**Quoted text:**
And he’s a great first baseman.
Alfred Hitchcock was the master of mystery, suspense and horror. His iconic profile at the beginning of Alfred Hitchcock Presents, is so etched into pop culture that I recognized the image before I even knew who Al was.
Unlike many other suspense films, once you really dive into the works of Alfred Hitchcock, you realize he was less concerned about the Who and the Where, but more interested in the…
Why was released in 1958 and is a competitive roll-to-move game with set collecting and memory mechanics. The goal of each player is to collect a ghost, a weapon and a motive. The first player to do this wins.
Each player begins with a hand of 7 Why cards, which depict a variety of things.
During setup, the cards are set in piles around the board in the various rooms. Why uses a standard roll-to-move mechanic and entering one of these rooms allows a player to draw a card from the pile of Why cards in that room. Then, from the cards in their hand, they will choose a card they do not want, show it to all players, then place the card facedown anywhere off the board. Other players will have to remember which card that was.
Anytime a player enters the Living Room, they can attempt to gather evidence from the lawn. They reveal a card from their hand and then point to a card on the lawn. If the card they point to is the same as the card they revealed, they get to gain that card. The player may continue this process for as long as they continue to guess correctly. Similarly, players who meet in the hallway go thought a Go Fish sort of routine with declaring a card to the other player, which must be handed over if held.

Entries drawn from a collection:
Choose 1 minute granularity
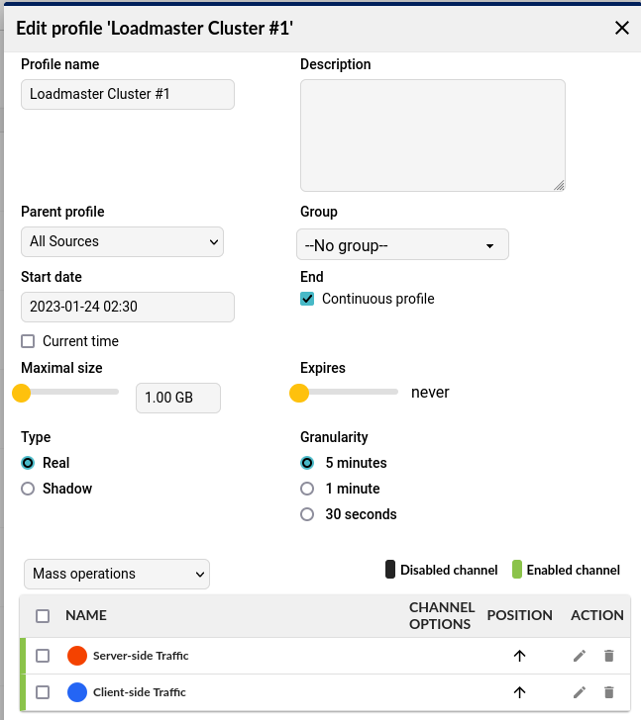The height and width of the screenshot is (720, 642). (x=308, y=489)
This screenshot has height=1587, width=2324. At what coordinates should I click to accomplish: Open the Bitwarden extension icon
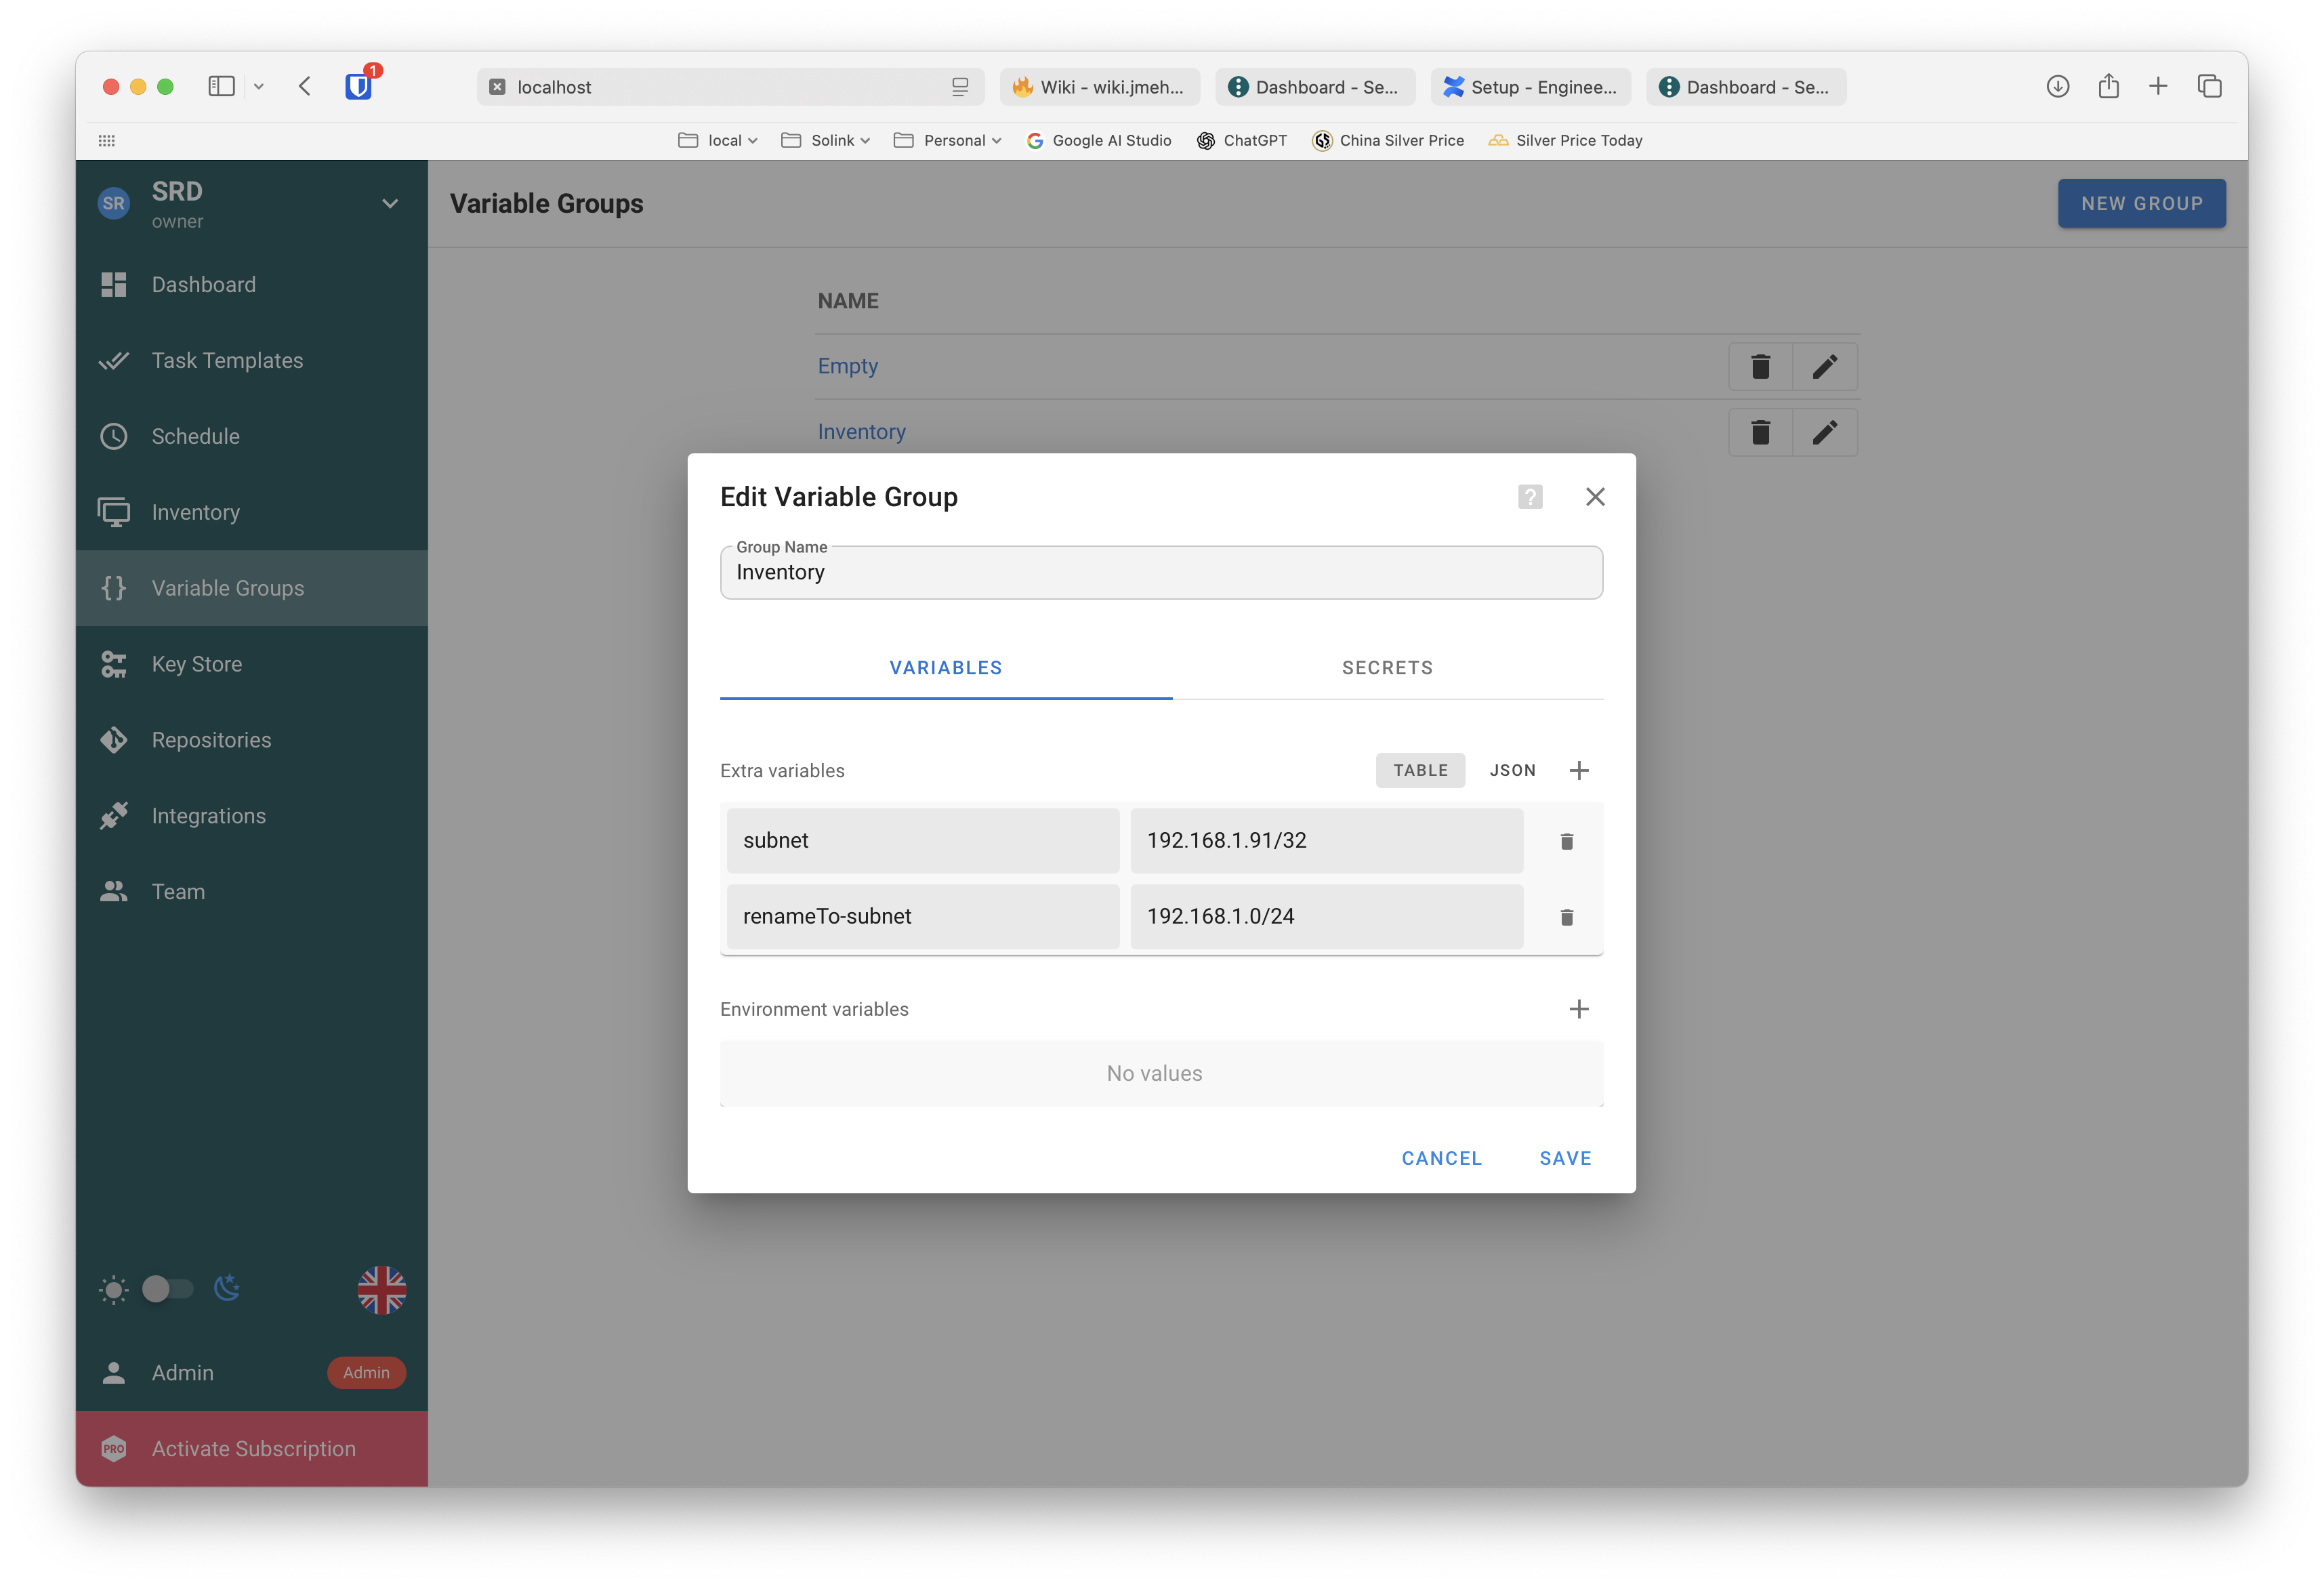pyautogui.click(x=359, y=86)
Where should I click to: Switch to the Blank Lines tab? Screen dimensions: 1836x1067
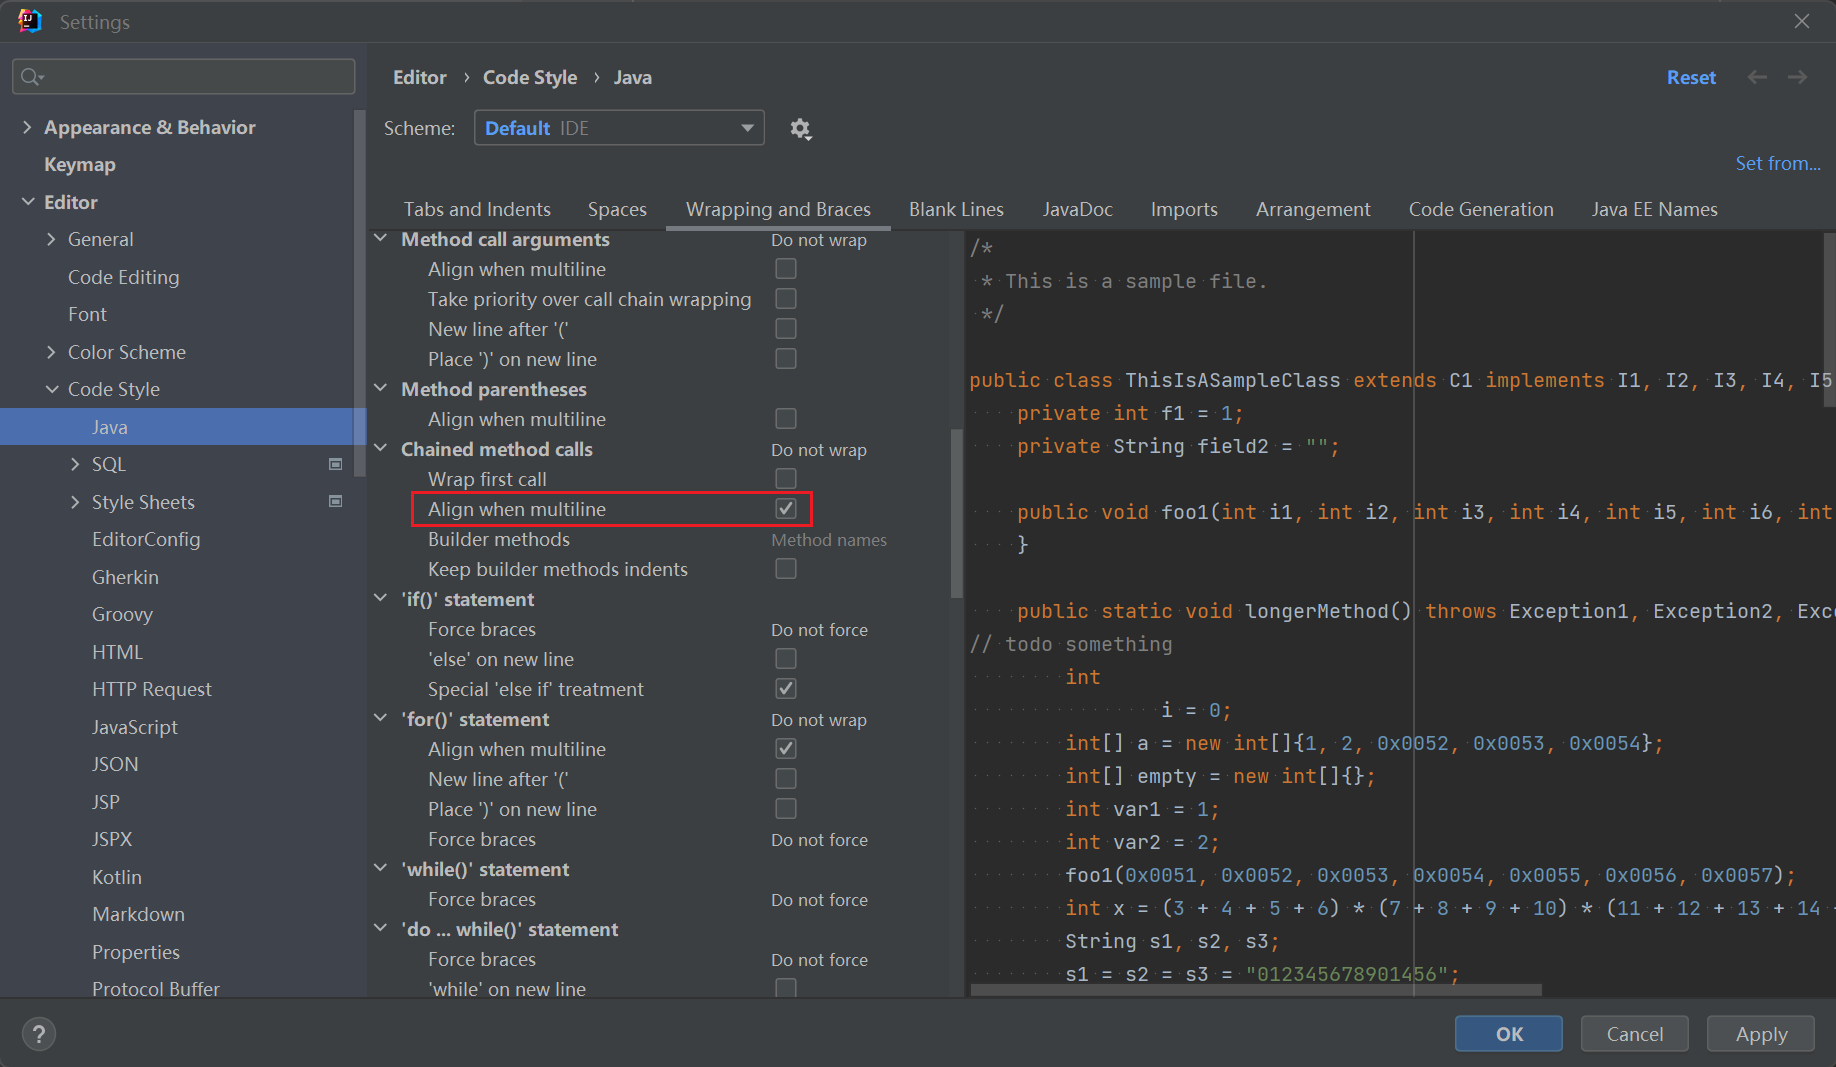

**Written problem:** Repeat word for word the portion of the board game review from "And he’s a great" up to and including "variety of things.". The listing was obtained from a separate source.

**Written response:**
And he’s a great first baseman.
Alfred Hitchcock was the master of mystery, suspense and horror. His iconic profile at the beginning of Alfred Hitchcock Presents, is so etched into pop culture that I recognized the image before I even knew who Al was.
Unlike many other suspense films, once you really dive into the works of Alfred Hitchcock, you realize he was less concerned about the Who and the Where, but more interested in the…
Why was released in 1958 and is a competitive roll-to-move game with set collecting and memory mechanics. The goal of each player is to collect a ghost, a weapon and a motive. The first player to do this wins.
Each player begins with a hand of 7 Why cards, which depict a variety of things.